Nor are parents empowered in a choice system. "Vote with your feet" is a crock; hundreds of people vote against Success Academy with their feet every year, and Eva Moskowitz is not wringing her hands and trying to find out how to lure them back.
And yes-- it's worth acknowledging that yes, rules and regulations and "protections" can go way, too far. You don't really have to clarify that for people who work in the red-tape-draped halls of public education. That tension between regulation and freedom, between protection and liberty, has always been present in our society. Such issues are like piano strings; the instrument of society only functions if the tension is there.
The dream for too many choice advocates is a system built around unfettered businesses, unrestrained by voters or the government or unions or rules and regulations. But to sell this they must keep retreating behind parents as a shield, deflecting all criticism of their system as an attack on those parents. And all the slogans in the world about parent power don't change that in a choice system, parents have far less power than the private businesses hoping to profit from them.
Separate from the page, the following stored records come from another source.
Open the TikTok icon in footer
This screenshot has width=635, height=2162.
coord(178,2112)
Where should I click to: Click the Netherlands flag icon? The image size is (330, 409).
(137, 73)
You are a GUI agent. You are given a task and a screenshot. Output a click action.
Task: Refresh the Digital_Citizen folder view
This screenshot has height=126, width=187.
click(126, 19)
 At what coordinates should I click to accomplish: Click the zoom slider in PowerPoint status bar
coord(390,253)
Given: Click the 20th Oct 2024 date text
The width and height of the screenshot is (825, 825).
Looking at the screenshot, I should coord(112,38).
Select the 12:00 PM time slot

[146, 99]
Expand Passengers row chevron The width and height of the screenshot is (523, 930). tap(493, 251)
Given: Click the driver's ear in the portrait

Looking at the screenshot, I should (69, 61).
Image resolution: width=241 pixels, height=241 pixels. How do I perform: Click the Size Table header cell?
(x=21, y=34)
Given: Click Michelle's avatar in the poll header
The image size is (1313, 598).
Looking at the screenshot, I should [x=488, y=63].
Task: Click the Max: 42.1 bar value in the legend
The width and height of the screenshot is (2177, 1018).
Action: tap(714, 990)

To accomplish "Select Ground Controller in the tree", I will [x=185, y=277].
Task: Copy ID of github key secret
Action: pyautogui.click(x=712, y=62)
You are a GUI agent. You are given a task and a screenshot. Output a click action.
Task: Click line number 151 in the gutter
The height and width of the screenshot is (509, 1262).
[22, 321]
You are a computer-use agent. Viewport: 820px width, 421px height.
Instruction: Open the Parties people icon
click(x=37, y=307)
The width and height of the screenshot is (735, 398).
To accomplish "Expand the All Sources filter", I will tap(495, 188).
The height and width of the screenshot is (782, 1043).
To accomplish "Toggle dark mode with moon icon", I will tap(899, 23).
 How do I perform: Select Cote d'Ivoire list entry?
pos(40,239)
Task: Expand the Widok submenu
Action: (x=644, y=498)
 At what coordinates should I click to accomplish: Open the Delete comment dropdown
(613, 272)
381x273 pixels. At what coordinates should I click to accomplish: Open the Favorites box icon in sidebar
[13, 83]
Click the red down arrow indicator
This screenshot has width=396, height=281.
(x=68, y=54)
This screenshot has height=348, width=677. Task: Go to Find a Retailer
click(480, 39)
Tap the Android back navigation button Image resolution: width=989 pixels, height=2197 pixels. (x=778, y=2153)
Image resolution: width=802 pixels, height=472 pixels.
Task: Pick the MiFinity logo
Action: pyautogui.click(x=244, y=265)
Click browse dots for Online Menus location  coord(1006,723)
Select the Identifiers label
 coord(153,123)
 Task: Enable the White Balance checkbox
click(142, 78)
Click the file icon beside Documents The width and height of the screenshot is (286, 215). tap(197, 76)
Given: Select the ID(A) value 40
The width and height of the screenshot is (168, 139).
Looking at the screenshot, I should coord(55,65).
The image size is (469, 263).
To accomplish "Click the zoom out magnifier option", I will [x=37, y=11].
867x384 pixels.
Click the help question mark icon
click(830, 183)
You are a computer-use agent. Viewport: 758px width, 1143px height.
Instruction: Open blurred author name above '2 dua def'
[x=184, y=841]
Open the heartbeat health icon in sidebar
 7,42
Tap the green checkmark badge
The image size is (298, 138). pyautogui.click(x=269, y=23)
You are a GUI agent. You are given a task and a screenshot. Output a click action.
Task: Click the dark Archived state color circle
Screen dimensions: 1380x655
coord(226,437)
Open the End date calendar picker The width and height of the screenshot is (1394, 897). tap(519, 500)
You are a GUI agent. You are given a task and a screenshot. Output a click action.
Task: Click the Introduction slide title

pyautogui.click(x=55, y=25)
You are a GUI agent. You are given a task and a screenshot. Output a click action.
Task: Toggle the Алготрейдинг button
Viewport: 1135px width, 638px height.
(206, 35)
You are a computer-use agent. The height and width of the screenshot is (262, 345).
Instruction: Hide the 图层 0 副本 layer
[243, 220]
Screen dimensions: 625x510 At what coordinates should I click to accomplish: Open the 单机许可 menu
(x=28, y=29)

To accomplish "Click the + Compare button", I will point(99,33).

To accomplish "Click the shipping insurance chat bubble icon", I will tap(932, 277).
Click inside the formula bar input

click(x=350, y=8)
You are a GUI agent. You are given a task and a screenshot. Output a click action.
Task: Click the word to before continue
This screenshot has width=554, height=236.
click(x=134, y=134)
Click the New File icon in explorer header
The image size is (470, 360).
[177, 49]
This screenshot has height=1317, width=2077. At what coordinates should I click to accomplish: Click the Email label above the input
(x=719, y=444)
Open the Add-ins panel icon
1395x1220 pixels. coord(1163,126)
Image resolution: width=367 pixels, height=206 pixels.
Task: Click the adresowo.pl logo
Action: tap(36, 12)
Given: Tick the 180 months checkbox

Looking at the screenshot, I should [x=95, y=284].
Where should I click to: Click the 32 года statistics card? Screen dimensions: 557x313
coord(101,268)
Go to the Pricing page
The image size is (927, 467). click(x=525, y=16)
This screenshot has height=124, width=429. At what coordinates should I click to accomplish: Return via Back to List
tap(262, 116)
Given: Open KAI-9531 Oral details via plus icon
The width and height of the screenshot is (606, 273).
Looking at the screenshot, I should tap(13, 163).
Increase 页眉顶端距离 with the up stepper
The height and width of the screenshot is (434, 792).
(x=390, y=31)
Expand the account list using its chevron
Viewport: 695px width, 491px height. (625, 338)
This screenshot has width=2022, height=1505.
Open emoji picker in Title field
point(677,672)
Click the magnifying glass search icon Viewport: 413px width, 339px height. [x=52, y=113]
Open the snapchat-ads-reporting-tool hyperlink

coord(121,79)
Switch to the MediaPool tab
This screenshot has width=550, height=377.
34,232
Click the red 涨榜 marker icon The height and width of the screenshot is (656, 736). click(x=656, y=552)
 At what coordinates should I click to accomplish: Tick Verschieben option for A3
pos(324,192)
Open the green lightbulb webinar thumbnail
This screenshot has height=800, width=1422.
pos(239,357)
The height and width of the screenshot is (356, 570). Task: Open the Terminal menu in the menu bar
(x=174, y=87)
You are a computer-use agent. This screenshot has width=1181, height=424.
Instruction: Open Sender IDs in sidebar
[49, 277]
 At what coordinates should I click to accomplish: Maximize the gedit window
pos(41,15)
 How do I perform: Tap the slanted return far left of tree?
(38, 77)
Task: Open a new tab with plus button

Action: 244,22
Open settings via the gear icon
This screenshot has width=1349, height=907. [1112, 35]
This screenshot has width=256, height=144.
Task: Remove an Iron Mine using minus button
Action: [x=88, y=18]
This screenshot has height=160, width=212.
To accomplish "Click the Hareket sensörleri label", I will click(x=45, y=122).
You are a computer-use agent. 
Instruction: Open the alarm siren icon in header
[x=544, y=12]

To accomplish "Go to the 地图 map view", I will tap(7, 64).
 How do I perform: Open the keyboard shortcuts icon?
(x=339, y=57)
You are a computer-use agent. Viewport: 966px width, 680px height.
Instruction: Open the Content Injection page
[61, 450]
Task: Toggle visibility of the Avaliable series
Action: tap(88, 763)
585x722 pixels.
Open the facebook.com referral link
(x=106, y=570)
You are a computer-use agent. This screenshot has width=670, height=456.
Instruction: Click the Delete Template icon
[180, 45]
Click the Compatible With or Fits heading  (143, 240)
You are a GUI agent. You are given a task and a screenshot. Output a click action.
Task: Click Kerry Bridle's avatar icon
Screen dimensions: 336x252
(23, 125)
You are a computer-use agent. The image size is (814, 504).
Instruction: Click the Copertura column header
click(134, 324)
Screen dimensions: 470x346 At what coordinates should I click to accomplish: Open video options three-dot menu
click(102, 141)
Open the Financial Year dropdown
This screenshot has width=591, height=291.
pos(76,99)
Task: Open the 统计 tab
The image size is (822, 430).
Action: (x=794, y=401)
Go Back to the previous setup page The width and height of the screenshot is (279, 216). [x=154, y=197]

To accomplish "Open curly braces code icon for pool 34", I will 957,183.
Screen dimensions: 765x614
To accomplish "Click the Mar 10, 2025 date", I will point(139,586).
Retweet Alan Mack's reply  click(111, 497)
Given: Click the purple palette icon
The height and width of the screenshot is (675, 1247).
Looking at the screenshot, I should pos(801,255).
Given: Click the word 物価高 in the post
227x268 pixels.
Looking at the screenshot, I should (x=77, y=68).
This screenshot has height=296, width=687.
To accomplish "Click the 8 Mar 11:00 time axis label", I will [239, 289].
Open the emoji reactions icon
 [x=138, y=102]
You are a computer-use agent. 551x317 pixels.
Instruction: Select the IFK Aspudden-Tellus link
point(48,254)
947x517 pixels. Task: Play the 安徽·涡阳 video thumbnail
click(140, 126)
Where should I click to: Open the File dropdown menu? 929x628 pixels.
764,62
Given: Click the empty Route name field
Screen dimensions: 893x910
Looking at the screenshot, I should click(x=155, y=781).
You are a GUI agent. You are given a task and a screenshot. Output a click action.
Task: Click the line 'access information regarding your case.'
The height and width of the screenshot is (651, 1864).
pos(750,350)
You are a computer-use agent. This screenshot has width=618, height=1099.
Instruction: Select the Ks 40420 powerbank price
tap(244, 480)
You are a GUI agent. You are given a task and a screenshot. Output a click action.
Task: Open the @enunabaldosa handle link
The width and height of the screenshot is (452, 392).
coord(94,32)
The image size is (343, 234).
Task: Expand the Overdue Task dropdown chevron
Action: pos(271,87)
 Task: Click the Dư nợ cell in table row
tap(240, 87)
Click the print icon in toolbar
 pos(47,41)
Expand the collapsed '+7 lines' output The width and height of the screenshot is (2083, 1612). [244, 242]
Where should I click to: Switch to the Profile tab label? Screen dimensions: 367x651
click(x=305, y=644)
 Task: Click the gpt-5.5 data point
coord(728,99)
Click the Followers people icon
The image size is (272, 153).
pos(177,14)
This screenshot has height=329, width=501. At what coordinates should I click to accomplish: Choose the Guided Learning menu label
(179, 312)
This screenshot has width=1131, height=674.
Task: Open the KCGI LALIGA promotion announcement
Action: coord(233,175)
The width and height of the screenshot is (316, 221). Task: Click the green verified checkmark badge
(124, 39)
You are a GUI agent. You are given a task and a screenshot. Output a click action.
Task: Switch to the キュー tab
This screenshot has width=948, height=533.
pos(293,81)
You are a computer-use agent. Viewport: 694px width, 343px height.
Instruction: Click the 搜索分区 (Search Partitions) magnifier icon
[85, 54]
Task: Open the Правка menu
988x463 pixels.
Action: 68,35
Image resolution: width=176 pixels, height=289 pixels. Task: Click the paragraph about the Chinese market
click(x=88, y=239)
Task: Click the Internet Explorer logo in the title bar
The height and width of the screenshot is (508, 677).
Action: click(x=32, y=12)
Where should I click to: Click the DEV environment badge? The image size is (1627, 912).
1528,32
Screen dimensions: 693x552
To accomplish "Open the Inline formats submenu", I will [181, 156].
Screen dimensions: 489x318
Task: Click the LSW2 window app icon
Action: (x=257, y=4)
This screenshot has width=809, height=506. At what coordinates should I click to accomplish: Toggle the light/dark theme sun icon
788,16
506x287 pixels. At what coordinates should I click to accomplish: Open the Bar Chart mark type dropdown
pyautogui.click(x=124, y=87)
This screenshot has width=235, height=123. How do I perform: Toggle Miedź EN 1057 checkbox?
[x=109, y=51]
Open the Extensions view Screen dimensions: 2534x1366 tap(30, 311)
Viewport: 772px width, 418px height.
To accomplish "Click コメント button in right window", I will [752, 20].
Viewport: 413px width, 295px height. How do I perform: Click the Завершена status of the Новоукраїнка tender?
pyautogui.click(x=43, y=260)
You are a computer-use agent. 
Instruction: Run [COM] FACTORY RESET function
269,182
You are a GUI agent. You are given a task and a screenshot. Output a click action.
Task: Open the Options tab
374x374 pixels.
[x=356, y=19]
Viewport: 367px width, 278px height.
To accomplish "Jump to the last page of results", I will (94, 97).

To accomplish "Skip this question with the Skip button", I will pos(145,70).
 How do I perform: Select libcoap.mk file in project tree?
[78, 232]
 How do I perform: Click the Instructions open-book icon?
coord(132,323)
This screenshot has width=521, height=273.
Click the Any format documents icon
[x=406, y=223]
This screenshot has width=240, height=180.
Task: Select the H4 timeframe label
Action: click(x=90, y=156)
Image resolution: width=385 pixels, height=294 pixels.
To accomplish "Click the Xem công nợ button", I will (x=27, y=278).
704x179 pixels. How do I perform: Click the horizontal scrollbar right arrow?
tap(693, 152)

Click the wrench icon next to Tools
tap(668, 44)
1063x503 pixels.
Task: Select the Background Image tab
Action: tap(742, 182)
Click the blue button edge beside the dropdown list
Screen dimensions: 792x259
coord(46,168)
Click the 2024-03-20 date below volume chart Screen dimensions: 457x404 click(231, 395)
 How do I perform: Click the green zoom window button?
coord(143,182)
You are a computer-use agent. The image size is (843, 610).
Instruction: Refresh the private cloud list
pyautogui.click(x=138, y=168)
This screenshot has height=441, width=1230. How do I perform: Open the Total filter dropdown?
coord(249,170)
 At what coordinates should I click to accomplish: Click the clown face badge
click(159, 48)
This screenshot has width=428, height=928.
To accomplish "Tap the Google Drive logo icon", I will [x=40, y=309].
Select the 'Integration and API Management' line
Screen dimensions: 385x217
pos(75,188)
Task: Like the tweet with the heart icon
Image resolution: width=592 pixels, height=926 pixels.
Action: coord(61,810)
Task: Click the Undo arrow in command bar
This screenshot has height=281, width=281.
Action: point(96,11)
Vouchers, the preferred DeVosian choice, are the worst. The news about LGBTQ discrimination among Florida voucher schools is alarming for many reasons, but it most especially underlines one big truth about voucher systems-- parents are n ot "empowered" to choose. The choice remains with the operators of the private schools.
The biggest irony is that it doesn't have to be this way. Charters do not have to represent or embody a business-oriented approach to education. They do not need aa foundation in free-market business-style approach to exist, and would be far more beneficial if they did not (vouchers are another level of problem, and likely could never be implemented in a way that wasn't destructive to public education). There is no need to replace the promise that every child in America should get a good free education with the promise that every entrepreneur should get the chance to make a buck from education. Parents should not be abandoned by the education system, nor is it an improvement to suggest that they be given a voucher in exchange for ever laying a claim to the quality education that their children are owed.